Directed by John Madden, The Debt (2010) is not only a highly entertaining, gripping thriller but also boasts a very impressive cast including Helen Mirren, Tom Wilkinson, Ciarán Hinds, actress of the moment Jessica Chastain and Sam Worthington.
In 1965, three MOSAD agents, Stephen, David and Rachel, are given the mission of capturing Nazi war criminal and ‘The Surgeon of Birkenau’ Dieter Vogel (Jesper Christensen), who is now working as a gynaecologist in East Berlin. Once the three capture Vogel, they are tasked with bringing him to Israel to stand trial for his involvement in the Holocaust. The mission was thought to have been accomplished and the three returned home as heroes. Flash forward 35 years, and the older agents are reunited via a publication of a book detailing the events. Once reunited, it emerges that the mission may not have been quite the success the public were lead to believe.
Based on a series of historical figures – most notably Josef Mengele and Adolf Eichmann – The Debt tells a well-constructed and thrilling tale about living with guilt. The performances from the younger cast are superb, all of whom create an atmosphere positively palatable with stress and drama. Chastain’s performance stands out in particular through a series of impressive scenes carrying much of the strength of the film.
The story is seen through a series of flashbacks which interweave with the present day story. Yet the structure – whilst strong – demonstrates the weakness of the present day plot and the underdevelopment of Hinds, Wilkinson and Mirren’s characters. It is the pervading sense of mystery and intrigue in the 1965 story that carriers much of what is enjoyable about Madden’s thriller.
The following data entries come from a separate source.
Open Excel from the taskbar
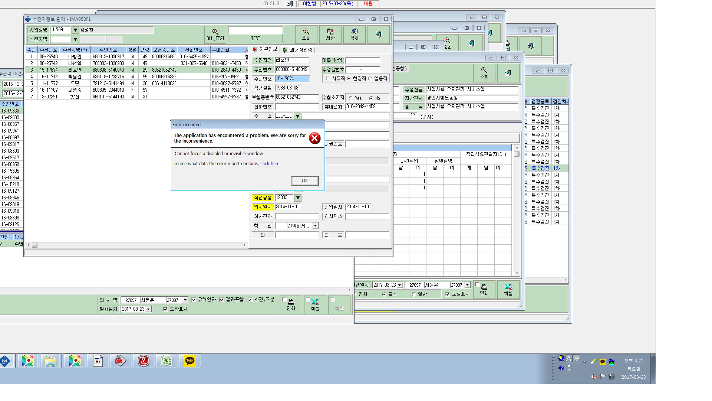The width and height of the screenshot is (712, 401). tap(167, 361)
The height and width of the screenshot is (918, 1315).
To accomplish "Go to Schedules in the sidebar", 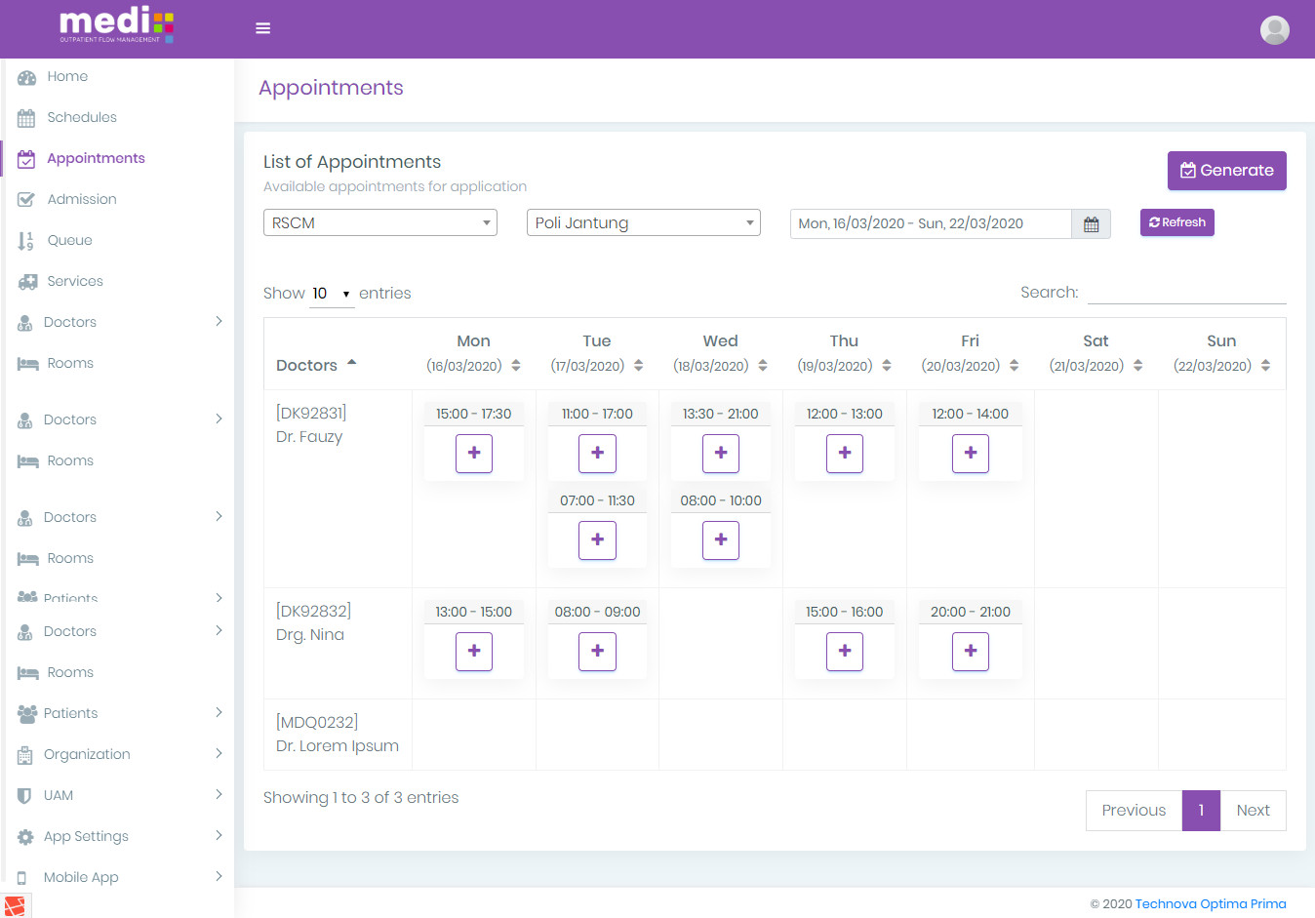I will pos(82,117).
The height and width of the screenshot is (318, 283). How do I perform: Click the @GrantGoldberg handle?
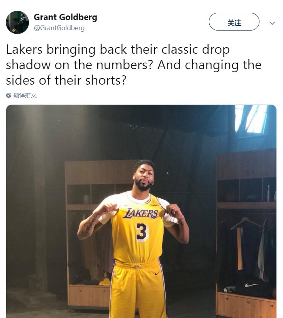[x=59, y=28]
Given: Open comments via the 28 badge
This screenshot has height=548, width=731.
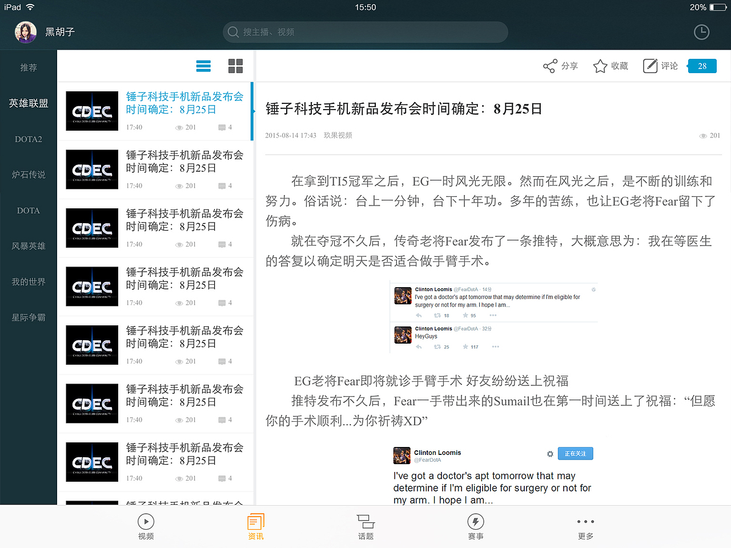Looking at the screenshot, I should tap(702, 66).
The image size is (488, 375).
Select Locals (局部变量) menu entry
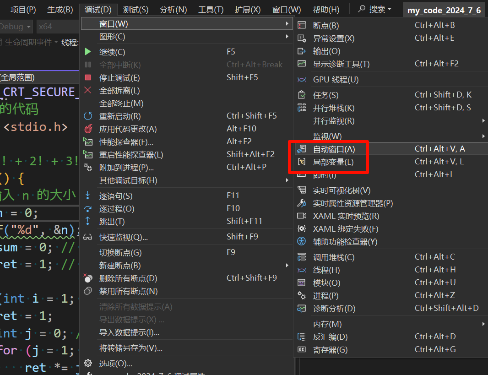333,162

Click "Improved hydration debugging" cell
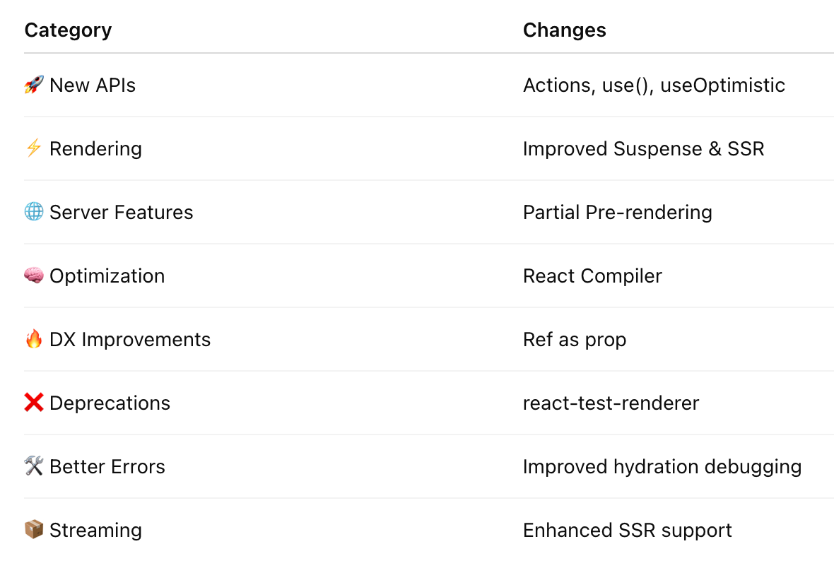(x=662, y=466)
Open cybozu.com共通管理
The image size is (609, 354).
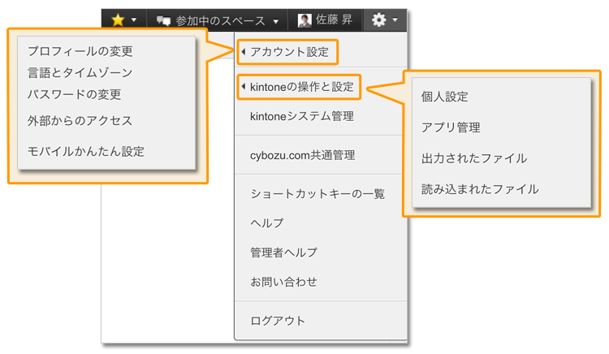pos(303,154)
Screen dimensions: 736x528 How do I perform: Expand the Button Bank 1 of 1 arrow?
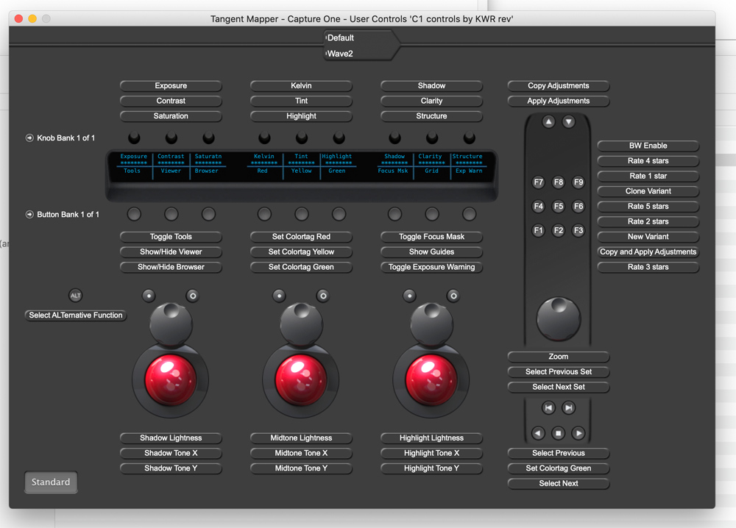coord(29,215)
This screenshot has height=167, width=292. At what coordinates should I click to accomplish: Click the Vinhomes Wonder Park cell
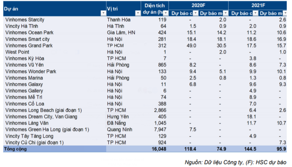[30, 71]
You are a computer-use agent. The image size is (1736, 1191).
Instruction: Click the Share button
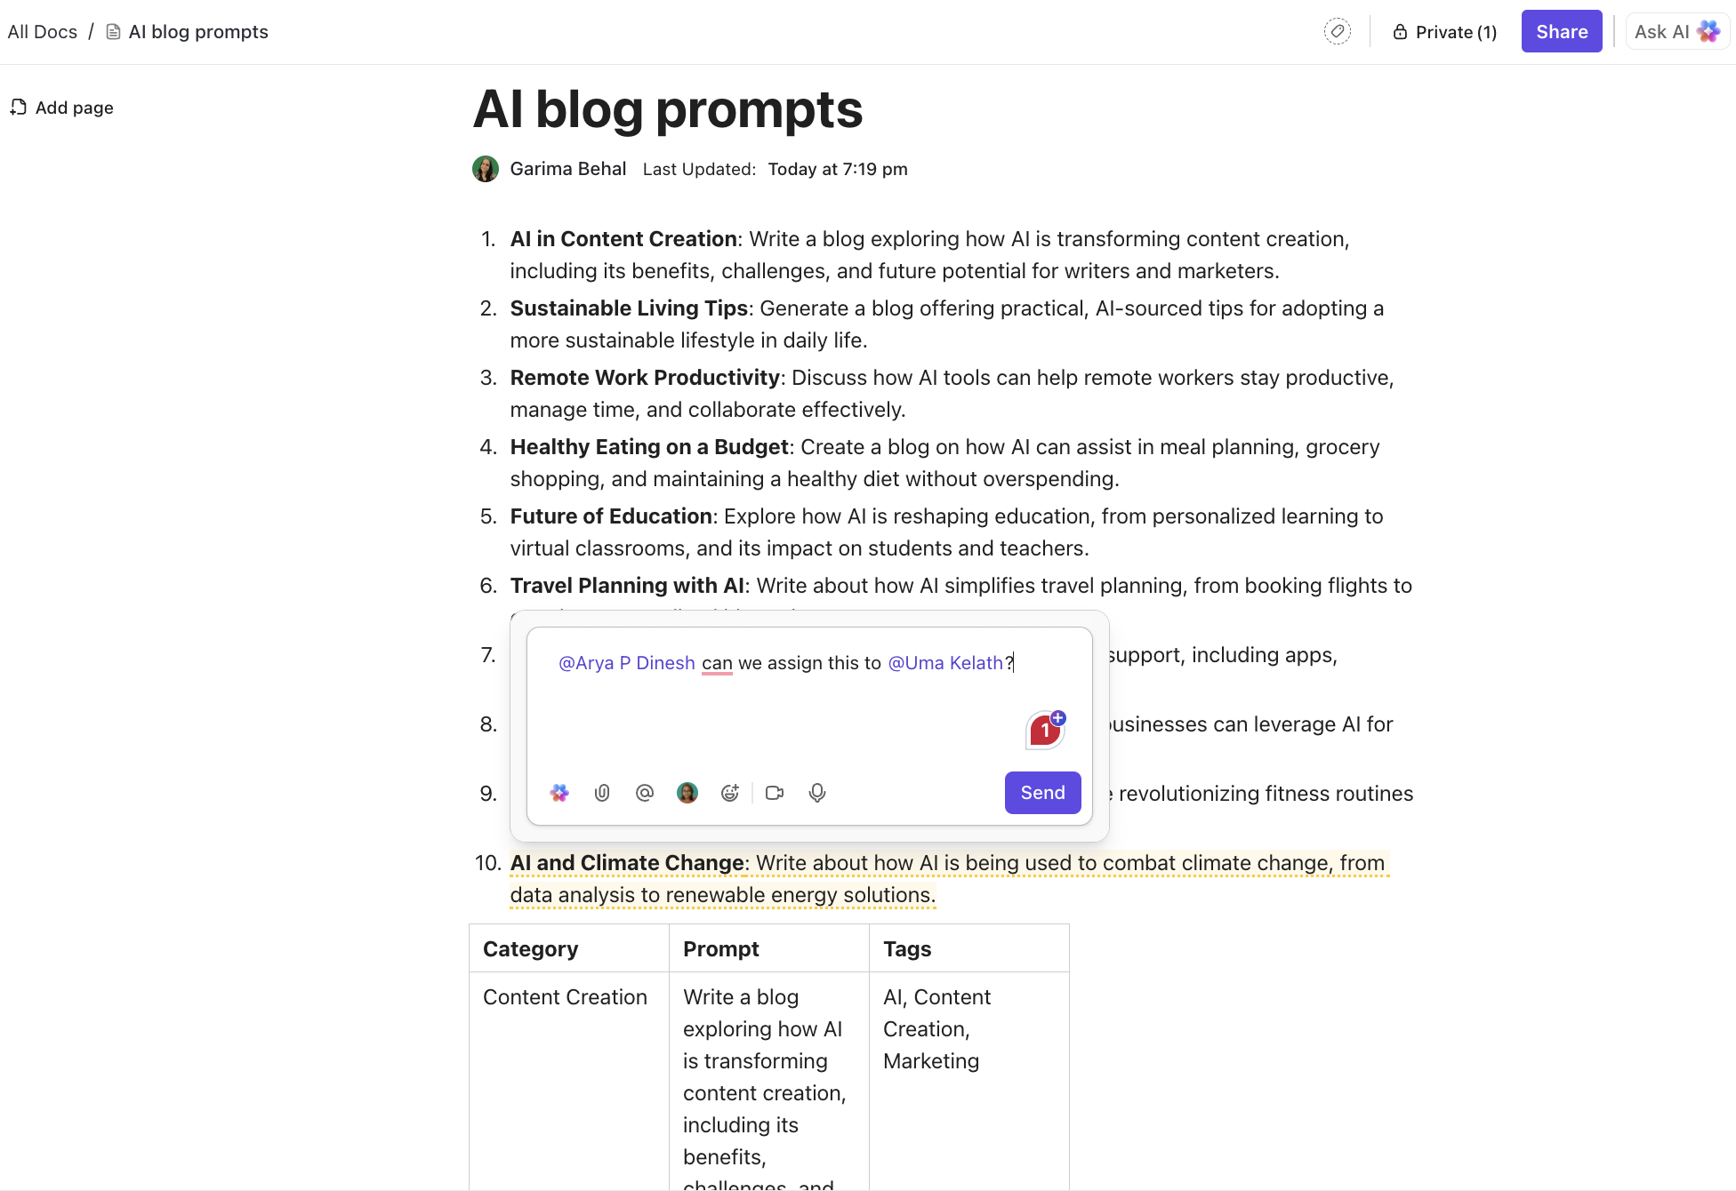(x=1561, y=32)
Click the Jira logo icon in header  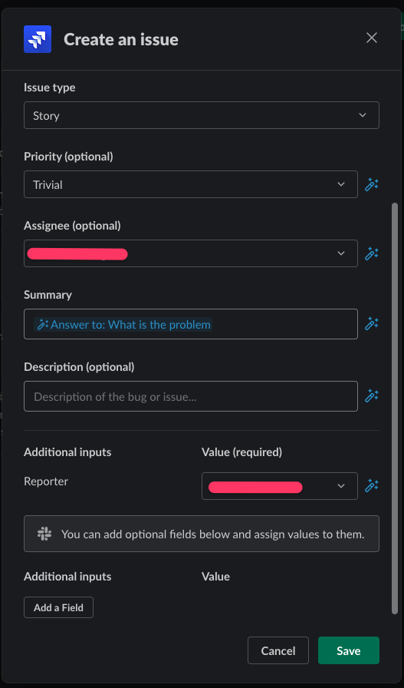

Unlike the much-underrated 2007 film Eichmann – which explores some similar themes – the crimes of Vogel are left to subtext, with the audience only briefly informed of the atrocities of his crimes. The focus instead lays on the aftermath and reaction of those who survived and what it meant to hold those who orchestrated the Holocaust accountable.
Whilst there is much to be enjoyed about Madden’s The Debt, there are several key flaws that prevent it from being anything more than a competent Nazi-hunt – a perfect Friday night-in movie.